-- start of INFORMATION PROVIDED --

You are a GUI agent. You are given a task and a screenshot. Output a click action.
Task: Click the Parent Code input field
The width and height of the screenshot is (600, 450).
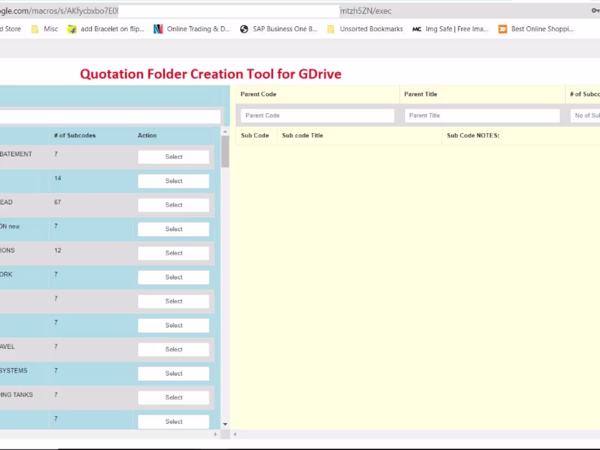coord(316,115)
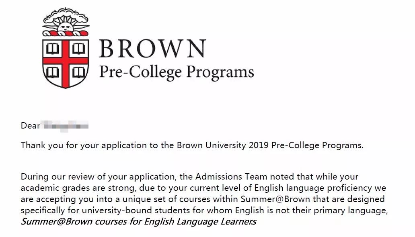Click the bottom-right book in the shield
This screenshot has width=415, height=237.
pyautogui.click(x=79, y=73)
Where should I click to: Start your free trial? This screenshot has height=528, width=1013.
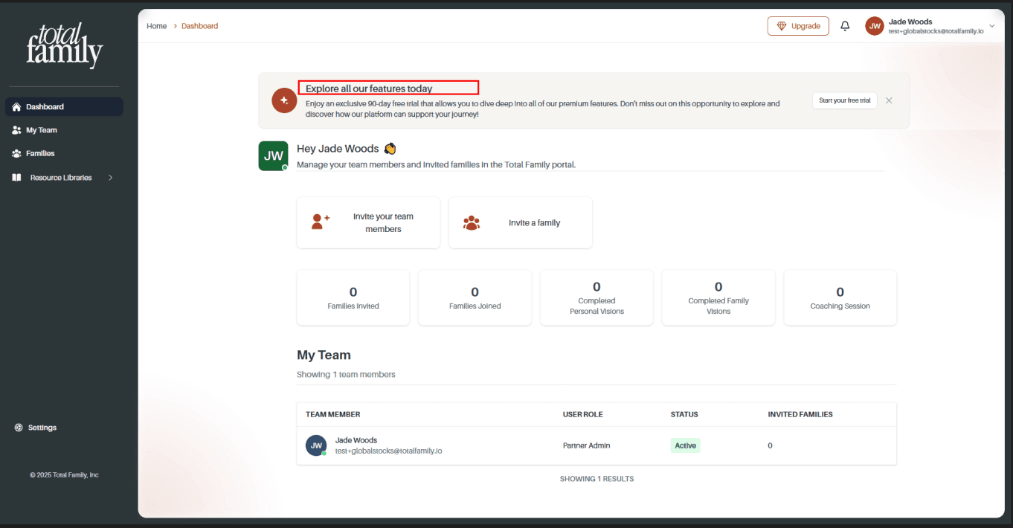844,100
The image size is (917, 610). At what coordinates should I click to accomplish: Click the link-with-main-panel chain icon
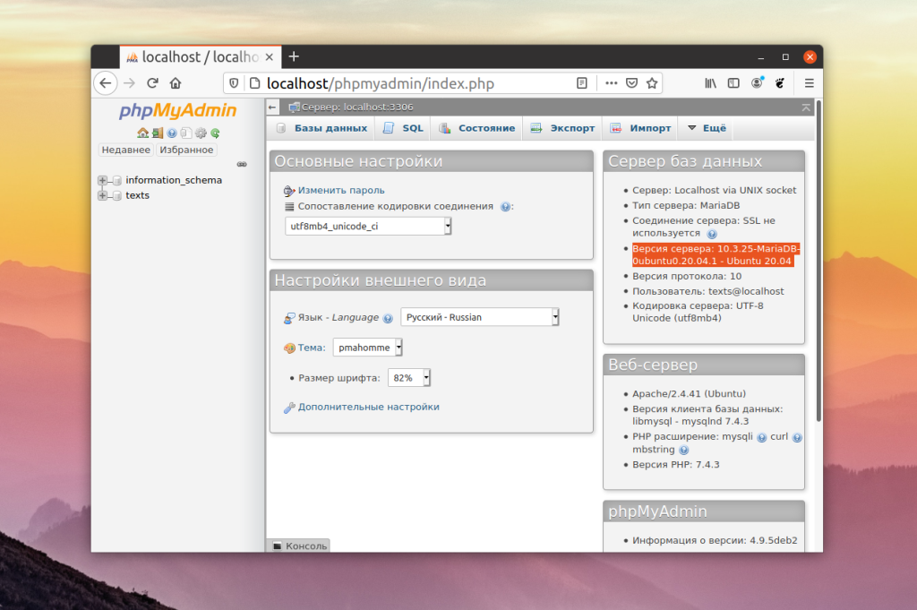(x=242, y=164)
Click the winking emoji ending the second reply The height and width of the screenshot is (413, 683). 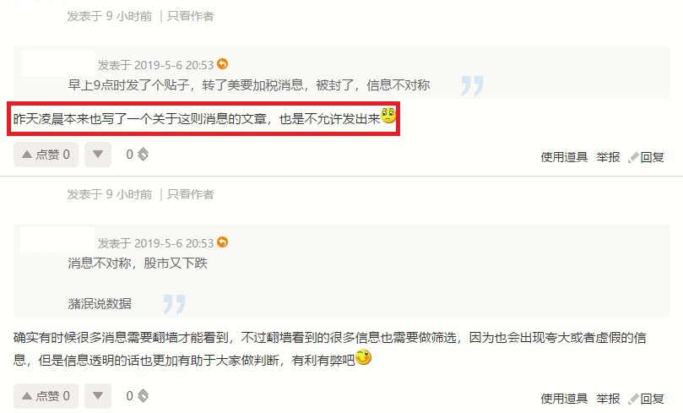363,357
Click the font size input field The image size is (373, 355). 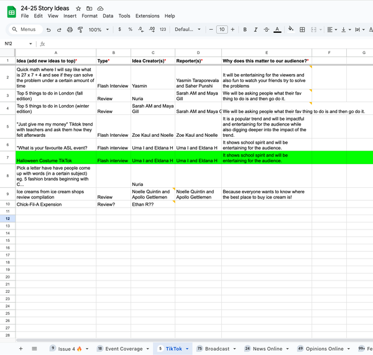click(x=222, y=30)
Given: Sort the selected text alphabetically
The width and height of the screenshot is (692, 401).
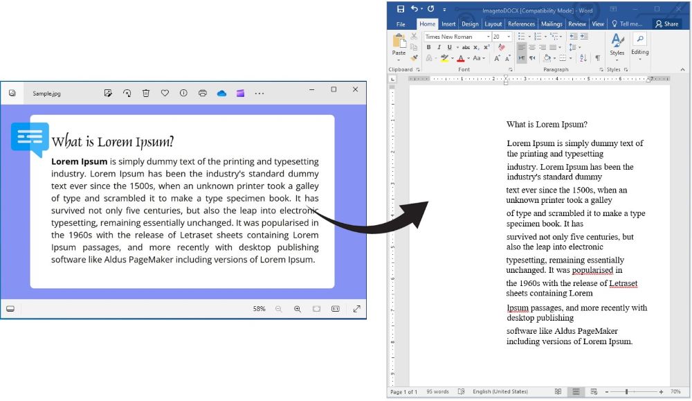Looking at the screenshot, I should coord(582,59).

-- end of INFORMATION PROVIDED --

**TASK INSTRUCTIONS:** Reproduce everything in the entries above from the line containing "Given: Sort the selected text alphabetically" down to the last line of the entries, leaving out the pictures.

**TASK RESULT:**
Given: Sort the selected text alphabetically
The width and height of the screenshot is (692, 401).
Looking at the screenshot, I should coord(582,59).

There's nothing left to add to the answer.